> Records from a dataset
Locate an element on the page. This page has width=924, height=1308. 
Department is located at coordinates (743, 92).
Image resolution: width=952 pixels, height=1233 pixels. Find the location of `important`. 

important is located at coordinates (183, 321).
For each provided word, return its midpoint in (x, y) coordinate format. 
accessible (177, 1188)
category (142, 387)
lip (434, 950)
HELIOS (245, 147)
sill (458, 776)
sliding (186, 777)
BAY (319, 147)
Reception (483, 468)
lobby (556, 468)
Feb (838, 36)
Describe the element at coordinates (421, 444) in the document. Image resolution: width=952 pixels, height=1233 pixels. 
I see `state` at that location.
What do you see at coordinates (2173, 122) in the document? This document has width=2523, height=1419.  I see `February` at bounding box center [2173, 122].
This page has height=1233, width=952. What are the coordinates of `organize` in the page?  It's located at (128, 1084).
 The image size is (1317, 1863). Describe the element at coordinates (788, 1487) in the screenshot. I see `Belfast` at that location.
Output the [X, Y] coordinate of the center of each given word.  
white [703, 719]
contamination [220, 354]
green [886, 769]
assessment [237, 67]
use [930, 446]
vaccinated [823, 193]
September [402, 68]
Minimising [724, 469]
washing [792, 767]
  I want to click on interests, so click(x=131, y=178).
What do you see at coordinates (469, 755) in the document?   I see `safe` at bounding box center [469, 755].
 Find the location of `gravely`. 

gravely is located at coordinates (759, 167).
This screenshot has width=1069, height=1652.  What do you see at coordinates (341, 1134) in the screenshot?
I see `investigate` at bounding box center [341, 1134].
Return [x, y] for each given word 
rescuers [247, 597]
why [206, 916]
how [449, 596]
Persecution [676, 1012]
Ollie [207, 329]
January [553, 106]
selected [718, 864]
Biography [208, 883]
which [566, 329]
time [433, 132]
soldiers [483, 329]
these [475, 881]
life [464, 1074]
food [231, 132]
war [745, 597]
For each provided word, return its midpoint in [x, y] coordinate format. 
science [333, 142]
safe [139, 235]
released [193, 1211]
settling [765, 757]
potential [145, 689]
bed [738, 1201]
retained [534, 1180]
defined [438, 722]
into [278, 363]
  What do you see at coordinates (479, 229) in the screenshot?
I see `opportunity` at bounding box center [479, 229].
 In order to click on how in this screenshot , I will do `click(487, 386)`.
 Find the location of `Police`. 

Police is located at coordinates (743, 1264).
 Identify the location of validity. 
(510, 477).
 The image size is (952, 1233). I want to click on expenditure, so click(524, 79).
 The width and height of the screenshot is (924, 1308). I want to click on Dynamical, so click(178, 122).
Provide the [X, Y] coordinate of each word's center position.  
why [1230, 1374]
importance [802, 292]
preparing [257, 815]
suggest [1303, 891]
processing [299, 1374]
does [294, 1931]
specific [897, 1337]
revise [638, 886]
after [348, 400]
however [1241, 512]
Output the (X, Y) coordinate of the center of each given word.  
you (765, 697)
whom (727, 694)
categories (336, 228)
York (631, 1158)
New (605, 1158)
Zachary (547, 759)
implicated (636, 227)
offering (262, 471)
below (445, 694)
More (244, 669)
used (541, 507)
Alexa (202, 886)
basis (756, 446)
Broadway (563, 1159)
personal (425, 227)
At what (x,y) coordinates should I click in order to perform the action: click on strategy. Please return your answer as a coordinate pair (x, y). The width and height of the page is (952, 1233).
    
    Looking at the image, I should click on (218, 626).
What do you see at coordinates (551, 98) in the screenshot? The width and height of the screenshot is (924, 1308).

> What this task involves
Put every line of the listing above into a JSON list of strings, one string per line, leaving out any blank lines.

> Response to this task
[
  "Locate an element on the page. This page has width=924, height=1308. ",
  "Department is located at coordinates (743, 92).",
  "Image resolution: width=952 pixels, height=1233 pixels. Find the location of `important`. ",
  "important is located at coordinates (183, 321).",
  "For each provided word, return its midpoint in (x, y) coordinate format. ",
  "accessible (177, 1188)",
  "category (142, 387)",
  "lip (434, 950)",
  "HELIOS (245, 147)",
  "sill (458, 776)",
  "sliding (186, 777)",
  "BAY (319, 147)",
  "Reception (483, 468)",
  "lobby (556, 468)",
  "Feb (838, 36)",
  "Describe the element at coordinates (421, 444) in the document. Image resolution: width=952 pixels, height=1233 pixels. ",
  "I see `state` at that location.",
  "What do you see at coordinates (2173, 122) in the document? This document has width=2523, height=1419.  I see `February` at bounding box center [2173, 122].",
  "This page has height=1233, width=952. What are the coordinates of `organize` in the page?  It's located at (128, 1084).",
  " The image size is (1317, 1863). Describe the element at coordinates (788, 1487) in the screenshot. I see `Belfast` at that location.",
  "Output the [X, Y] coordinate of the center of each given word.  ",
  "white [703, 719]",
  "contamination [220, 354]",
  "green [886, 769]",
  "assessment [237, 67]",
  "use [930, 446]",
  "vaccinated [823, 193]",
  "September [402, 68]",
  "Minimising [724, 469]",
  "washing [792, 767]",
  "  I want to click on interests, so click(x=131, y=178).",
  "What do you see at coordinates (469, 755) in the document?   I see `safe` at bounding box center [469, 755].",
  " Find the location of `gravely`. ",
  "gravely is located at coordinates (759, 167).",
  "This screenshot has width=1069, height=1652.  What do you see at coordinates (341, 1134) in the screenshot?",
  "I see `investigate` at bounding box center [341, 1134].",
  "Return [x, y] for each given word ",
  "rescuers [247, 597]",
  "why [206, 916]",
  "how [449, 596]",
  "Persecution [676, 1012]",
  "Ollie [207, 329]",
  "January [553, 106]",
  "selected [718, 864]",
  "Biography [208, 883]",
  "which [566, 329]",
  "time [433, 132]",
  "soldiers [483, 329]",
  "these [475, 881]",
  "life [464, 1074]",
  "food [231, 132]",
  "war [745, 597]",
  "For each provided word, return its midpoint in [x, y] coordinate format. ",
  "science [333, 142]",
  "safe [139, 235]",
  "released [193, 1211]",
  "settling [765, 757]",
  "potential [145, 689]",
  "bed [738, 1201]",
  "retained [534, 1180]",
  "defined [438, 722]",
  "into [278, 363]",
  "  What do you see at coordinates (479, 229) in the screenshot?",
  "I see `opportunity` at bounding box center [479, 229].",
  " In order to click on how in this screenshot , I will do `click(487, 386)`.",
  " Find the location of `Police`. ",
  "Police is located at coordinates (743, 1264).",
  " Identify the location of validity. ",
  "(510, 477).",
  " The image size is (952, 1233). I want to click on expenditure, so click(524, 79).",
  " The width and height of the screenshot is (924, 1308). I want to click on Dynamical, so click(178, 122).",
  "Provide the [X, Y] coordinate of each word's center position.  ",
  "why [1230, 1374]",
  "importance [802, 292]",
  "preparing [257, 815]",
  "suggest [1303, 891]",
  "processing [299, 1374]",
  "does [294, 1931]",
  "specific [897, 1337]",
  "revise [638, 886]",
  "after [348, 400]",
  "however [1241, 512]",
  "Output the (X, Y) coordinate of the center of each given word.  ",
  "you (765, 697)",
  "whom (727, 694)",
  "categories (336, 228)",
  "York (631, 1158)",
  "New (605, 1158)",
  "Zachary (547, 759)",
  "implicated (636, 227)",
  "offering (262, 471)",
  "below (445, 694)",
  "More (244, 669)",
  "used (541, 507)",
  "Alexa (202, 886)",
  "basis (756, 446)",
  "Broadway (563, 1159)",
  "personal (425, 227)",
  "At what (x,y) coordinates should I click in order to perform the action: click on strategy. Please return your answer as a coordinate pair (x, y). The width and height of the page is (952, 1233).",
  "    Looking at the image, I should click on (218, 626).",
  "What do you see at coordinates (551, 98) in the screenshot? The width and height of the screenshot is (924, 1308)."
]